25 de novembro de 2011 às 07h49

Como vc analisa os jornais, portais, JN, etc, só para vc inteirar-se…um artigo que não saiu no G1, Folha, Veja,,,,pelo menos não está na web: A Agência Brasil publicou um artigo sobre o acesso de Dantas às provas da Sartiagraha Ocorre que o portal Terra acrescentou, ao final do artigo, uma parte que não consta do artigo da Agência Brasil Link da Agência Brasil http://agenciabrasil.ebc.com.br/noticia/2011-11-2…. Aqui o link do portal Terra, veja que os dois artigos não batem mas o Terra atribui a autoria a Agencia Brasil http://noticias.terra.com.br/brasil/noticias/0,,O….

Fiquei na dúvida quanto ao interesse do Terra em frisar que Protógens de Queiroz foi eleito por causa do quoeficiente eleitoral, também incluiram o mensalão no rolo. Pelo que sei a Sartiagraha não foi desencadeada por ter sido descoberta durante as investigações do mensalão, pelo menos no wikipedia não consta isso.
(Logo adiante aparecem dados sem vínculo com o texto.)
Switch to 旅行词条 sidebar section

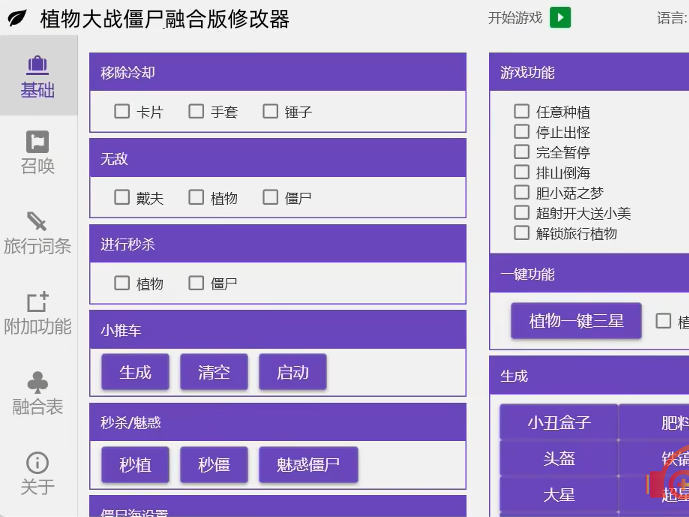(x=38, y=233)
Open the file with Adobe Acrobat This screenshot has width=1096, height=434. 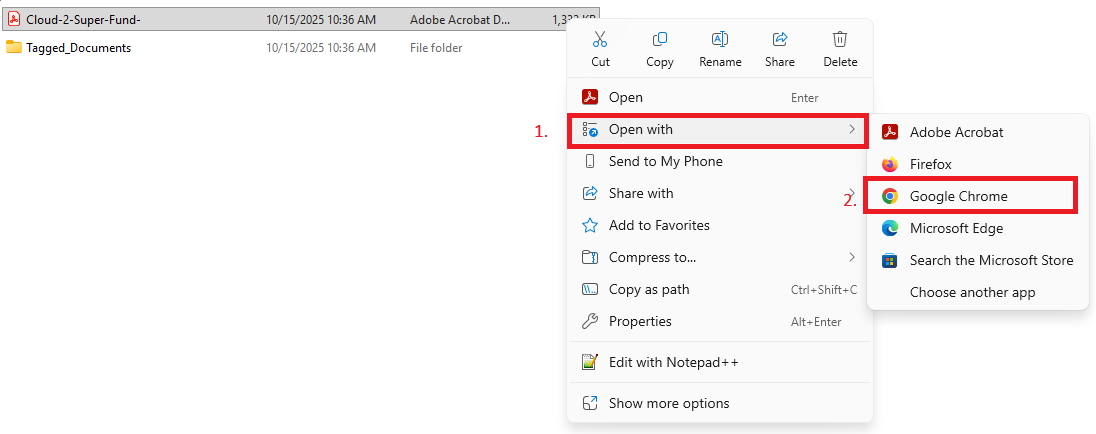(956, 132)
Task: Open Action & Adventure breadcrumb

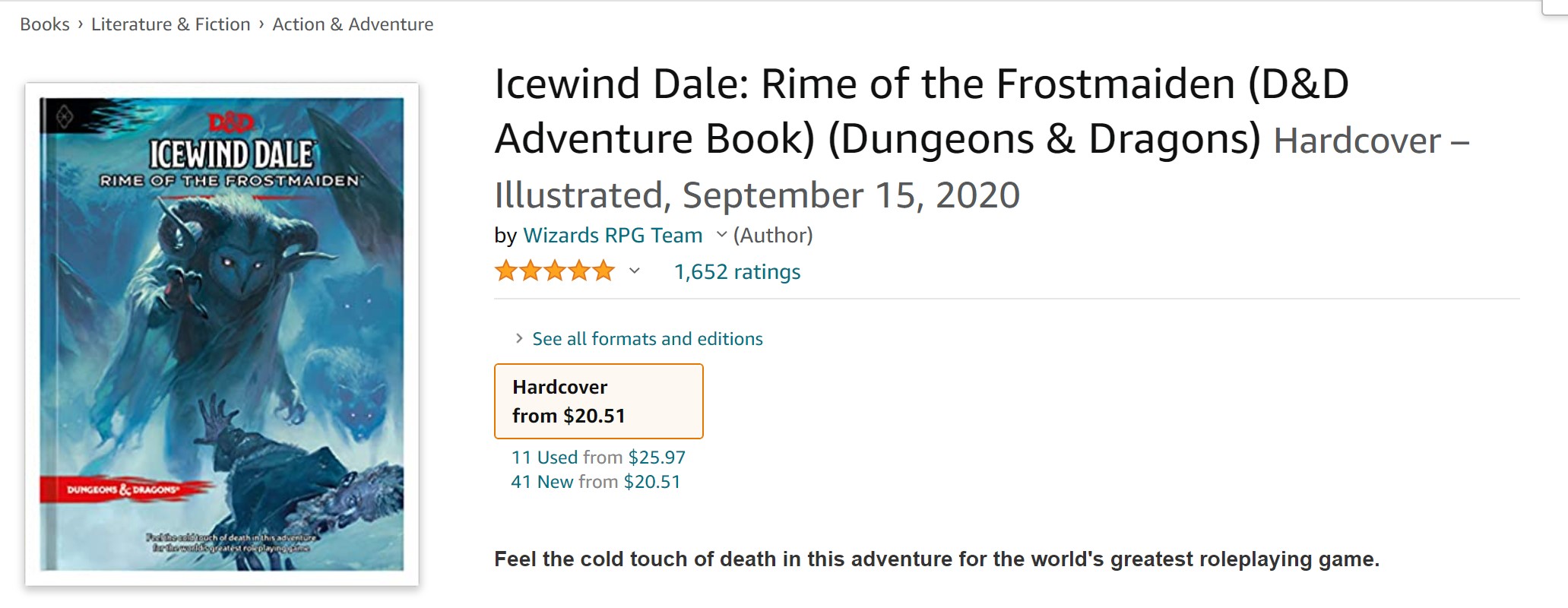Action: [353, 24]
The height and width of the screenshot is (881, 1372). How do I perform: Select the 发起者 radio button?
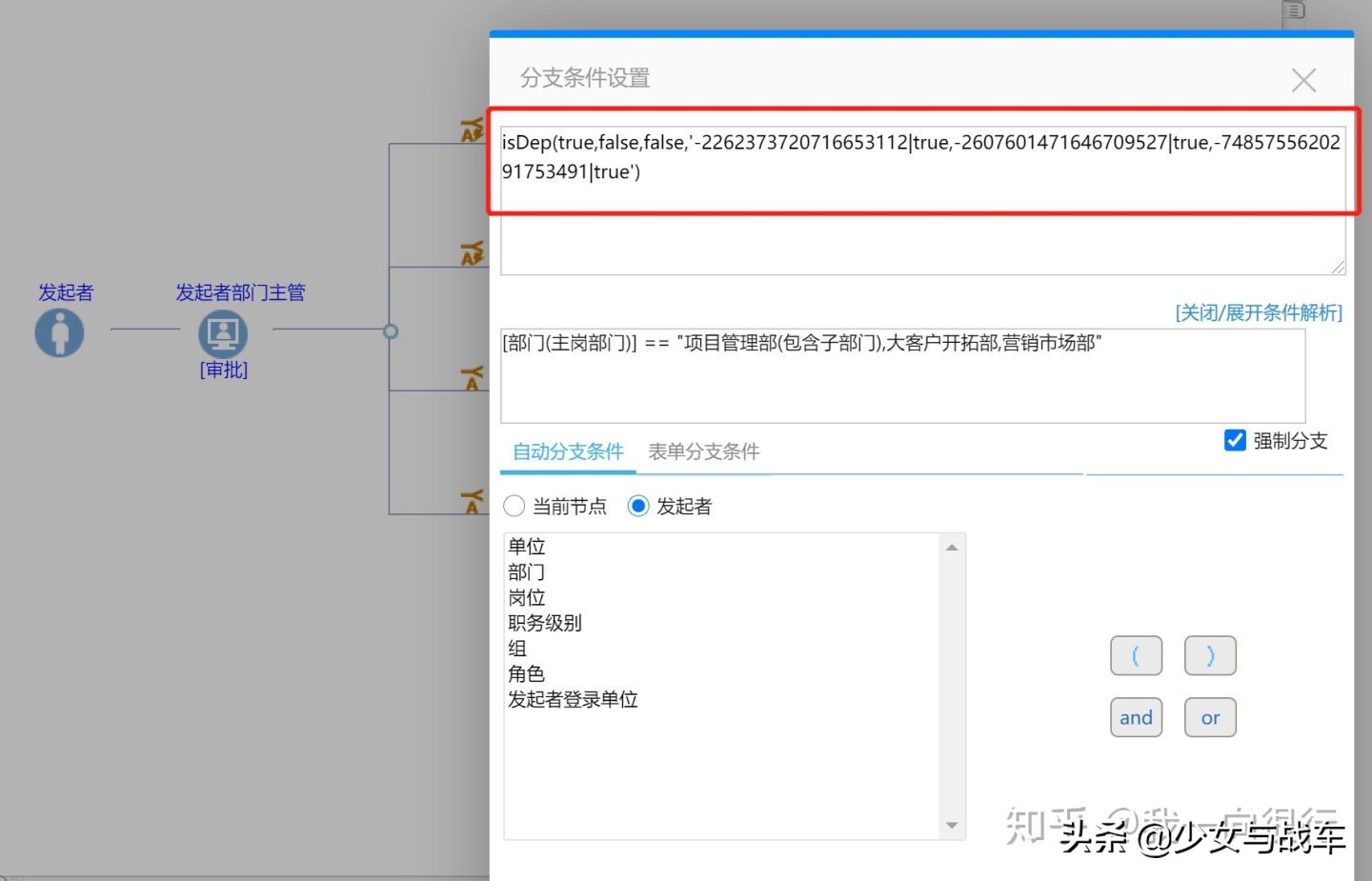coord(638,506)
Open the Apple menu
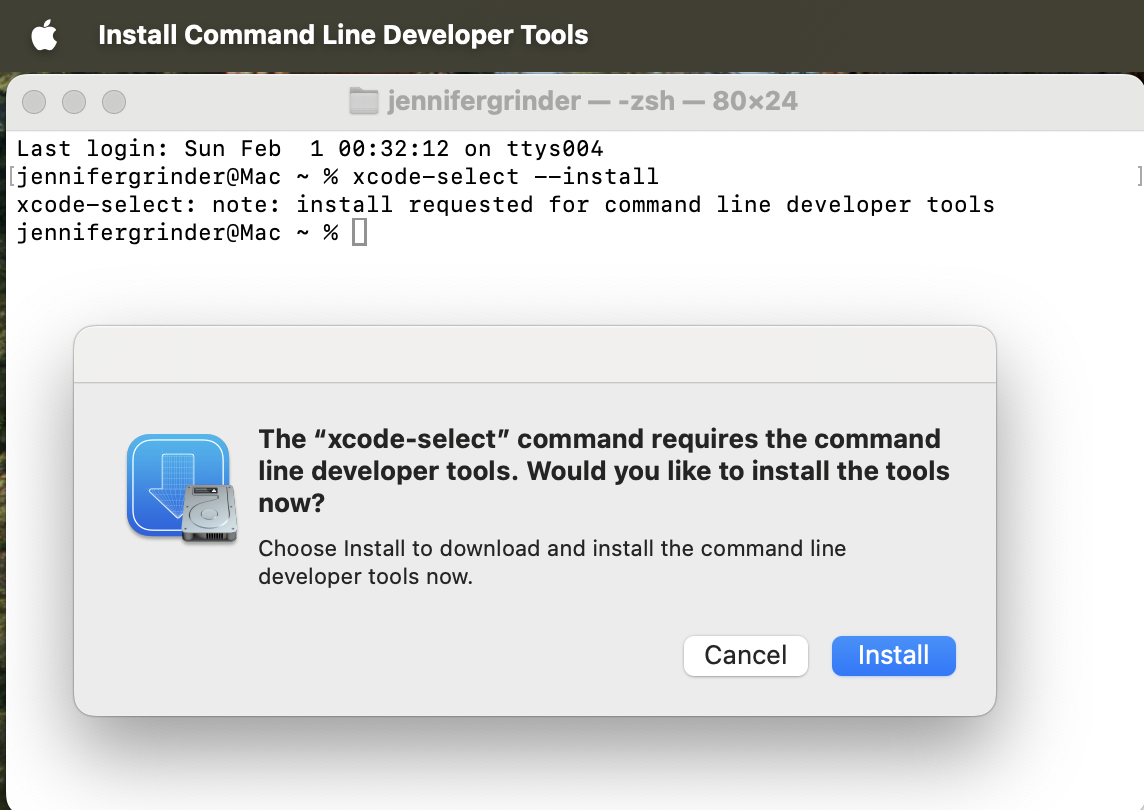 [x=44, y=35]
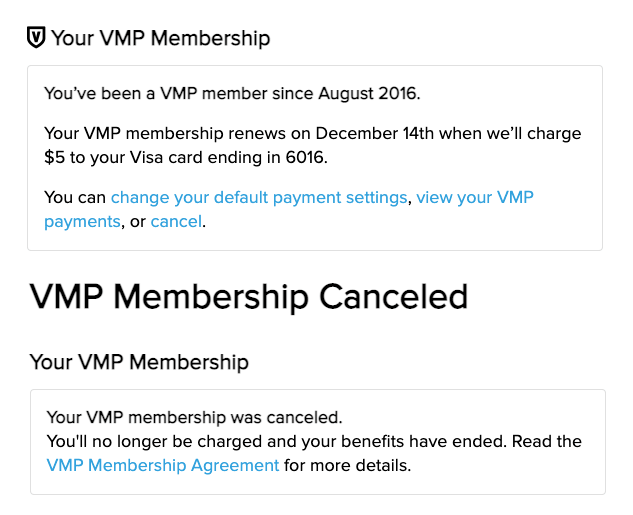The image size is (633, 515).
Task: Click the VMP shield logo icon
Action: point(36,38)
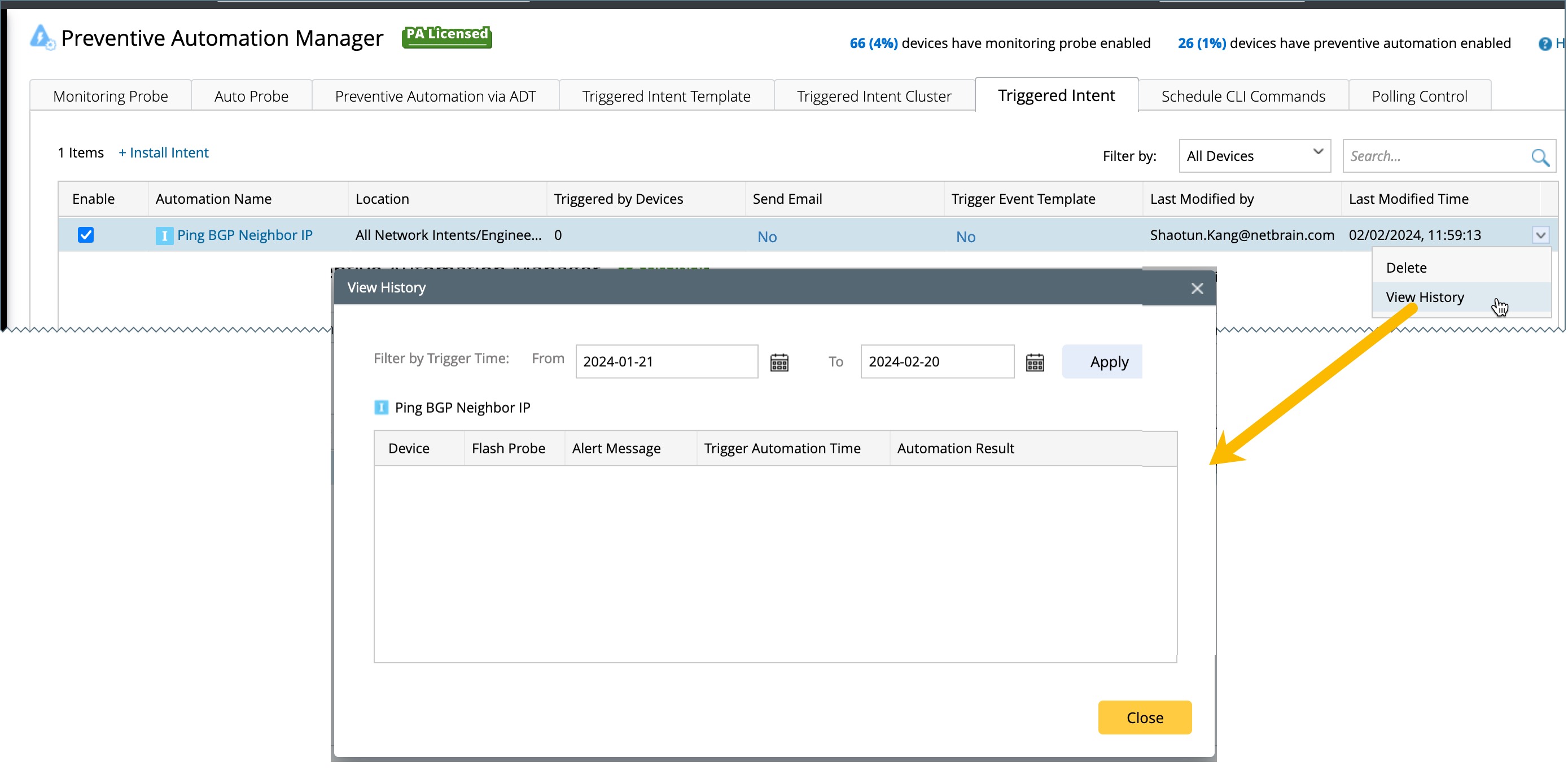Screen dimensions: 1568x770
Task: Choose View History in the context menu
Action: tap(1424, 297)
Esta é a definição para a Sartiagraha, no Wikipedia: http://pt.wikipedia.org/wiki/Opera%C3%A7%C3%A3o_S
……..
Este é o artigo que foi acrescentado pelo Terra ao da Agencia Brasil:

Operação Satiagraha Comandada pelo delegado Protógenes Queiroz, eleito deputado federal com a ajuda do quociente eleitoral, a Operação Satiagraha cumpriu 24 mandados de prisão e 56 ordens de busca e apreensão no Rio de Janeiro, São Paulo, Bahia e em Brasília em 2008. Foram presos na ocasião o ex-prefeito de São Paulo Celso Pitta, que morreu de câncer em 2009, o banqueiro Daniel Dantas e o investidor Naji Nahas. Os presos foram acusados por crimes como formação de quadrilha, gestão fraudulenta, evasão de divisas, lavagem de dinheiro, sonegação fiscal, entre outros. O grupo teria movimentado cerca de US$ 1,9 bilhão em paraísos fiscais. Gravações da PF indicariam que Pitta receberia dinheiro em espécie do grupo, diretamente no escritório de Nahas. Os valores que o ex-prefeito receberia teriam chegado a R$ 50 mil em um único dia. Segundo a PF, a operação resultou das investigações do chamado mensalão. A Polícia Federal afirma que o suposto esquema comandado pelo publicitário Marcos Valério desviava recursos públicos para o mercado financeiro. A operação contaria com a participação do banqueiro Daniel Dantas. De acordo com a polícia, outro grupo, comandada por Naji Nahas seria responsável por lavar o dinheiro obtido ilegalmente no mercado de capitais.